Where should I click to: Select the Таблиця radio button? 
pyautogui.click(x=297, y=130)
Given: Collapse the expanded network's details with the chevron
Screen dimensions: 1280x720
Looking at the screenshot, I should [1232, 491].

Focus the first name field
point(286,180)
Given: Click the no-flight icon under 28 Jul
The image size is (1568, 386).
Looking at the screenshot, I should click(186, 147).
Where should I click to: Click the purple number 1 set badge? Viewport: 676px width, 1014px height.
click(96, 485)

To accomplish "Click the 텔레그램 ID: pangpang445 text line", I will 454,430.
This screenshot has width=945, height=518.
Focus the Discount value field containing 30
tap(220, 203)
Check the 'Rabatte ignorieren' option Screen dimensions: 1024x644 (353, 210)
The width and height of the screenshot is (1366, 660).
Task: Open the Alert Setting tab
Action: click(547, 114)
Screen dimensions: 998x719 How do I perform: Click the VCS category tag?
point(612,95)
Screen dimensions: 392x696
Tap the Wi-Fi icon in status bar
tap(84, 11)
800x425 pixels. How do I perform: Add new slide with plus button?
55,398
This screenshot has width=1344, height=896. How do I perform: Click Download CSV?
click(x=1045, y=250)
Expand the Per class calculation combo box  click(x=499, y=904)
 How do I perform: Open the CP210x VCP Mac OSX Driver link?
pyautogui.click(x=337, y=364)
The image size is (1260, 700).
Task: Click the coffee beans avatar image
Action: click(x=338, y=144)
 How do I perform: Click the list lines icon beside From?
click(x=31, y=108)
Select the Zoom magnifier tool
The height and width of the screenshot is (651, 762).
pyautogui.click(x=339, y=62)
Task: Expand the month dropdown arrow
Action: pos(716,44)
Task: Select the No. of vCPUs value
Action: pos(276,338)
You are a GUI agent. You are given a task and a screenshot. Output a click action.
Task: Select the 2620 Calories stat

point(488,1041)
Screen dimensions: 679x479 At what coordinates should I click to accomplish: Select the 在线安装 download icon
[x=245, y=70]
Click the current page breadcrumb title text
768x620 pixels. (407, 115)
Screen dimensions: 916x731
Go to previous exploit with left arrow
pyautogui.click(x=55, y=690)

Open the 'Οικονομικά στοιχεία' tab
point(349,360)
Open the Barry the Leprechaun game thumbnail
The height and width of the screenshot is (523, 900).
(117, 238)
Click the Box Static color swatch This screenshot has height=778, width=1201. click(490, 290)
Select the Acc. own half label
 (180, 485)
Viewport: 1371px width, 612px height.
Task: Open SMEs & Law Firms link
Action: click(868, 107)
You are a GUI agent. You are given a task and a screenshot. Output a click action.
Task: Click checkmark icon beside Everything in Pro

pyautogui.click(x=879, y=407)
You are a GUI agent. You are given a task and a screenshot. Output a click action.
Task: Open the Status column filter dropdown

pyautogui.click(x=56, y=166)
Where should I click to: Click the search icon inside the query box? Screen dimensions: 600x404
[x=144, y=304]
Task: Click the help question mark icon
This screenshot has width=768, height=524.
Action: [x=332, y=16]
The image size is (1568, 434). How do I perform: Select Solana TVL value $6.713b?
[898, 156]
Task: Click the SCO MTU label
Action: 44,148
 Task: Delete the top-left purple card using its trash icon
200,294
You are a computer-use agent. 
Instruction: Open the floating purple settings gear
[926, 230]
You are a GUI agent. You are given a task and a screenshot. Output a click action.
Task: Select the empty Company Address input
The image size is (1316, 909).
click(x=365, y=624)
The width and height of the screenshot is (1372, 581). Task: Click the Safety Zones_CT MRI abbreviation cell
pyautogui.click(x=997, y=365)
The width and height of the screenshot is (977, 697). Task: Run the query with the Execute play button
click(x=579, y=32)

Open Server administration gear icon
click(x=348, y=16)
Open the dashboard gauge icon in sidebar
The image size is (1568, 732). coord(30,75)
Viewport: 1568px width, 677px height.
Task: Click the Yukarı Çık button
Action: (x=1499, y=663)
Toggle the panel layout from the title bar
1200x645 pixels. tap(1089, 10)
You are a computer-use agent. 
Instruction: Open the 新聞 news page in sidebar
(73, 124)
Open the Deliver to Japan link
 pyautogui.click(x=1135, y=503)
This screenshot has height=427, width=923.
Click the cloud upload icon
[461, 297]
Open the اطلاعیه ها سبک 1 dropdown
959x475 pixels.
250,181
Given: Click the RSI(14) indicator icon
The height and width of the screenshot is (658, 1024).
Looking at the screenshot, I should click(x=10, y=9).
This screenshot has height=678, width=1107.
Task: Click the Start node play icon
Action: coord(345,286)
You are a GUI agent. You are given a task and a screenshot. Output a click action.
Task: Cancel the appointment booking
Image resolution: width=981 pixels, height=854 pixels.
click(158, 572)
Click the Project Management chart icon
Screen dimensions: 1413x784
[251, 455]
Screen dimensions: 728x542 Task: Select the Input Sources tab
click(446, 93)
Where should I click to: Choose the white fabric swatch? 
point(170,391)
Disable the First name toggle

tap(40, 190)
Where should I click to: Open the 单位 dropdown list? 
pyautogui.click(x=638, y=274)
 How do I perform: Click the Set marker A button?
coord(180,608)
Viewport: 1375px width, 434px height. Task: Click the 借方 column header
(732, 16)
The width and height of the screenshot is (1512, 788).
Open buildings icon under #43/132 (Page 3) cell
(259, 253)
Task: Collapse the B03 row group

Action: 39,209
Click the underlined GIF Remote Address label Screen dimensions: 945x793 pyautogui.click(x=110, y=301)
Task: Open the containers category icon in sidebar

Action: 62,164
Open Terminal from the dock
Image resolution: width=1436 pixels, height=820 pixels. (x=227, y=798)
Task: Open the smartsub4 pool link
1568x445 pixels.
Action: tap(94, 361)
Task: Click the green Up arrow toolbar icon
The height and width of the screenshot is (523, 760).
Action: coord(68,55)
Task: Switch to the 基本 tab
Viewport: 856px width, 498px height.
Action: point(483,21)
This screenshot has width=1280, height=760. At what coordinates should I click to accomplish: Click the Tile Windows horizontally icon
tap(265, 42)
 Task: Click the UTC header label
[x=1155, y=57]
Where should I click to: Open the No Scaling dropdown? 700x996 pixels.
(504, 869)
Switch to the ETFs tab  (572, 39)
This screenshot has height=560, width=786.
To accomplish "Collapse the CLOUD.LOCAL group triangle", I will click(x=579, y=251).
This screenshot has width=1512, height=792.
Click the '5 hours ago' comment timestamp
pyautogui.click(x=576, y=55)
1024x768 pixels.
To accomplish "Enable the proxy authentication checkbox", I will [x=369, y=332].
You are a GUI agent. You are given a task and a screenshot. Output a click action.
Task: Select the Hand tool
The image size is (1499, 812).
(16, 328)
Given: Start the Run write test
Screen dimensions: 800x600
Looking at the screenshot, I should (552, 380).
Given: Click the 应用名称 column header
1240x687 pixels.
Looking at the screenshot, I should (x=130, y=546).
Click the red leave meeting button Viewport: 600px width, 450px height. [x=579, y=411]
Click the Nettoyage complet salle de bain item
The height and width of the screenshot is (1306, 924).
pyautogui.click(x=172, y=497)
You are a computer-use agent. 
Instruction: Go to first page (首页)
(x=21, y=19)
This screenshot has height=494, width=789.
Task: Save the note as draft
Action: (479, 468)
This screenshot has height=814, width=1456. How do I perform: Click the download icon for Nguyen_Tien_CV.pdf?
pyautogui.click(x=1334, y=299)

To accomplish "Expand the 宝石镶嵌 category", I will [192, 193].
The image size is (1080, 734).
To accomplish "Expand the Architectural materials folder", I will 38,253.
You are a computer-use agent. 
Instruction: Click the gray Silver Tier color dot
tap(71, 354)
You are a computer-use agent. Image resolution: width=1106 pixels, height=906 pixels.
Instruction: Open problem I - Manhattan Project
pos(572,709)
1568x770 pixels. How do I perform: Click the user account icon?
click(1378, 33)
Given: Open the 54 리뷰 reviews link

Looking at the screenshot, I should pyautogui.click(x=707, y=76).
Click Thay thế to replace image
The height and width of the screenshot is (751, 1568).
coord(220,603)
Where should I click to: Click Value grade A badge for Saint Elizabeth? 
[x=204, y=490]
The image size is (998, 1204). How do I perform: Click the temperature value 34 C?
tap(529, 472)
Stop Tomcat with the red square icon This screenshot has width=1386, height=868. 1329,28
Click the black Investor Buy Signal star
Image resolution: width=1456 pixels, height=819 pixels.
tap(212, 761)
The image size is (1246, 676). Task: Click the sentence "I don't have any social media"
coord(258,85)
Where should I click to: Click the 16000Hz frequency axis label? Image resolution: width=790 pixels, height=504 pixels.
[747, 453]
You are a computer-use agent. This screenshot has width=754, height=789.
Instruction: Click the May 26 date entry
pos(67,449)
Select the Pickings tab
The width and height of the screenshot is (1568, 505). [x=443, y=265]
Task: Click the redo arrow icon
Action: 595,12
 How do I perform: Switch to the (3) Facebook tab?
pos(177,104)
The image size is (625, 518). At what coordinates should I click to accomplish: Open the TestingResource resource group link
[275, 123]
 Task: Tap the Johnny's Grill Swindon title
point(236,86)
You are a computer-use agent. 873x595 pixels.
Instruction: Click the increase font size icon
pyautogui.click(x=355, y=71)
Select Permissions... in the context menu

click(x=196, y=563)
= = = =
▶ **Task objective**
From the data above, pick out each line containing "Address" and copy it.

▶ **Task output**
Task: Select the empty Company Address input
Click the underlined GIF Remote Address label Screen dimensions: 945x793 pyautogui.click(x=110, y=301)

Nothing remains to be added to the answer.